INPUT DATA
# # # # #
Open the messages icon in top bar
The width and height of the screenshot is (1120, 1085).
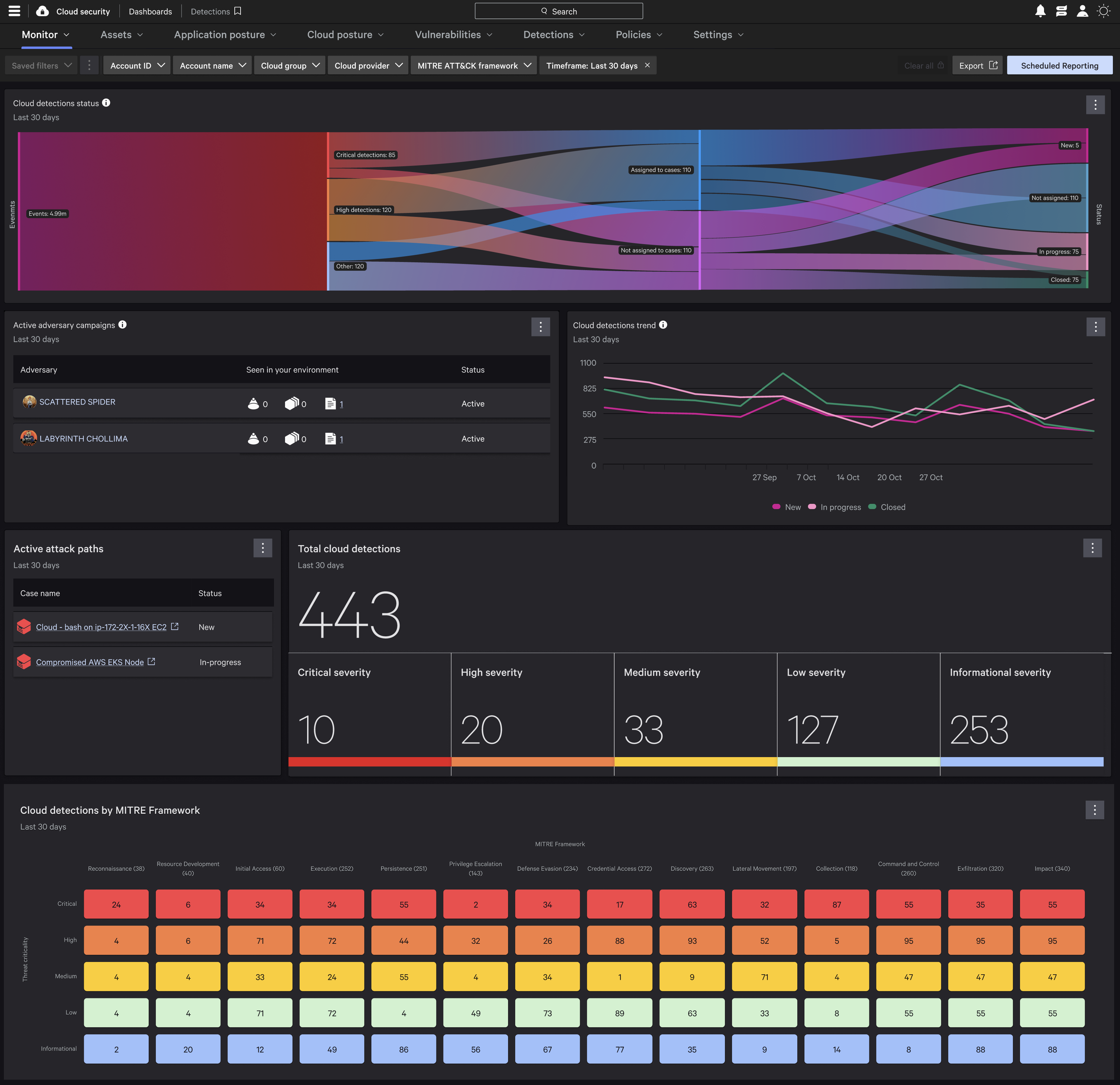(1061, 11)
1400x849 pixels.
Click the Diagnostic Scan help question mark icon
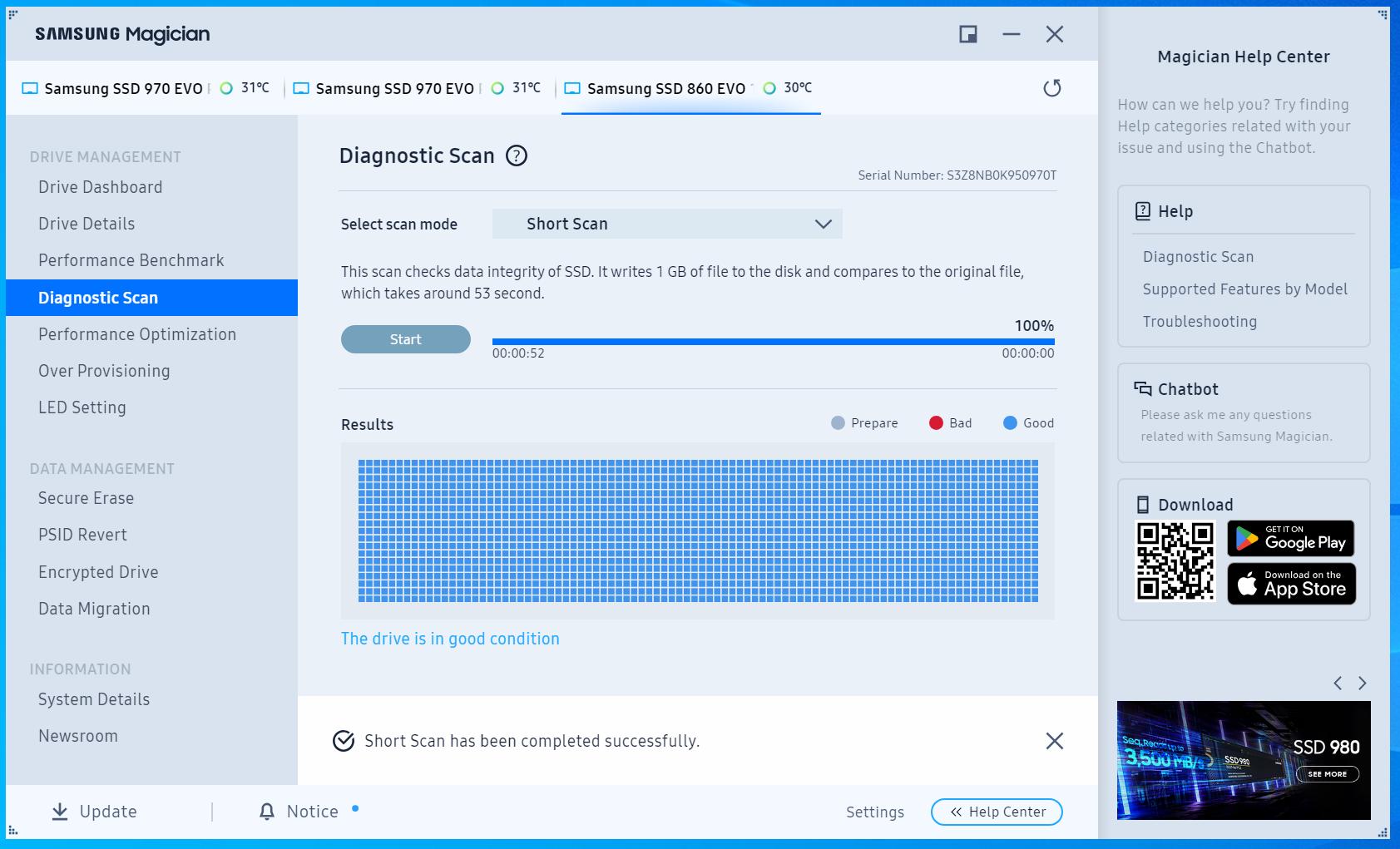(x=516, y=155)
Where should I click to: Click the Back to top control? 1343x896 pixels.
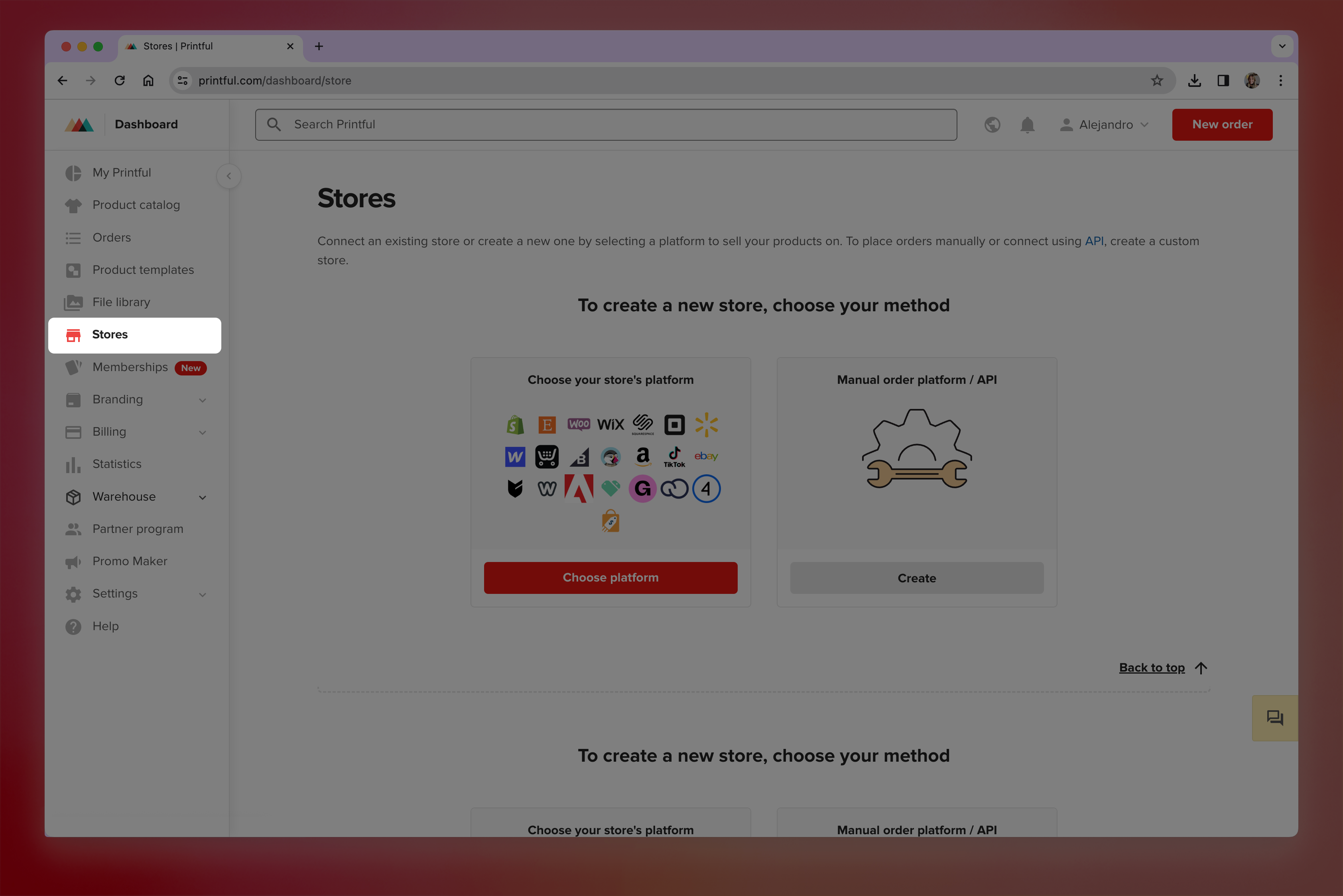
# # # # #
PROBLEM REQUIREMENTS
Exact output of each line above is wanted, without the pictures.

YOUR SOLUTION
Open the messages icon in top bar
The width and height of the screenshot is (1120, 1085).
(1061, 11)
1400x849 pixels.
Click the Diagnostic Scan help question mark icon
(x=516, y=155)
Where should I click to: Click the Back to top control? 1343x896 pixels.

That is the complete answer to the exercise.